这时,闫解城不屑地看着闫埠贵说:“肯定是占杨鸿的便宜没占到,现在怕人家找后账了呗!”
闫埠贵怒气冲冲地瞪着闫解城,呵斥道:“你给我闭嘴!我这么做还不是为了你们。”
“你要是真为我好,就给我找份正经工作啊!”
闫解城反驳,“我都打了一年多零工了,你也没想着给我找个学徒工的差事,就知道到处占便宜,还净得罪人。”
“工作哪有那么好找?”闫埠贵辩解,“我不是让你多去街道办跑跑吗?我一个教书的,哪儿有本事给你弄工作。”
闫解城生气地说:“我看你根本不是没本事,而是舍不得花那点钱!每次提着你在河边钓剩下的小鱼,去求人家给我安排工作,回来的时候口袋里还装着满满的瓜子核桃,你真当别人都是傻子吗?”
“滚滚滚!”闫埠贵怒斥,“吃不穷穿不穷,算计不到就受穷。走关系本来就得花钱,能白拿一份工作,咱们家不是赚了吗?”
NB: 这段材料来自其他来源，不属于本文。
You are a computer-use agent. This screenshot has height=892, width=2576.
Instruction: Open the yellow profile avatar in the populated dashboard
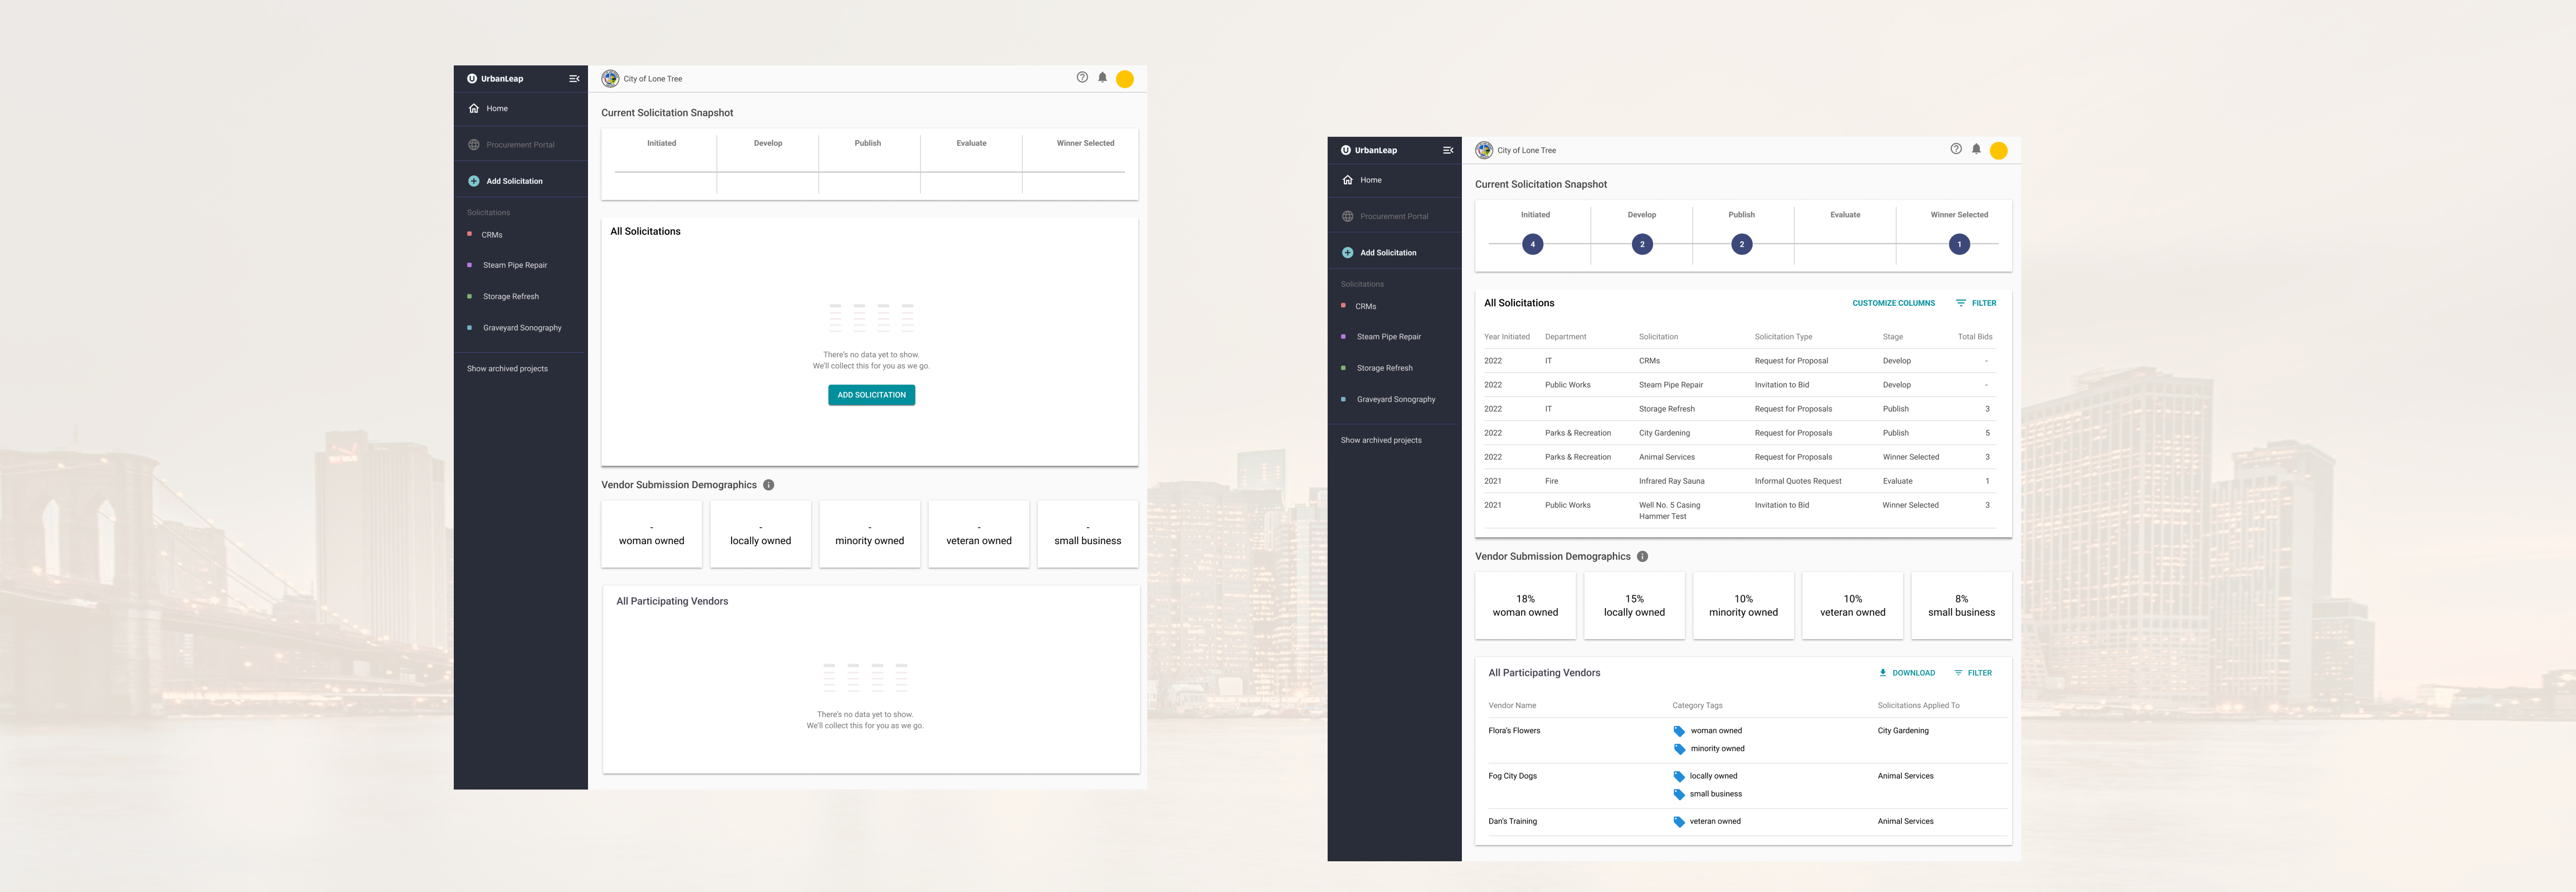(1998, 151)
闫解城又听到父亲这套“生活经”,无奈地叹了口气,不再说话。他心里清楚,再争辩也没用,父亲就是这样的人,让他花钱比割他的肉还疼。
后院:
聋老太太此刻也暗自庆幸,幸好那天没和杨鸿闹僵。就今天来找杨鸿的那些人来看,就算是她那些所谓的背景靠山,恐怕还比不上人家手下的一个兵。
不过聋老太太现在也有些发愁,何雨柱兄妹俩和杨鸿兄妹走得太近了。
时间一长,杨鸿肯定会发现很多问题,到时候何雨柱说不定会和他们撕破脸皮,以后再想跟着蹭点好吃的,可就难了。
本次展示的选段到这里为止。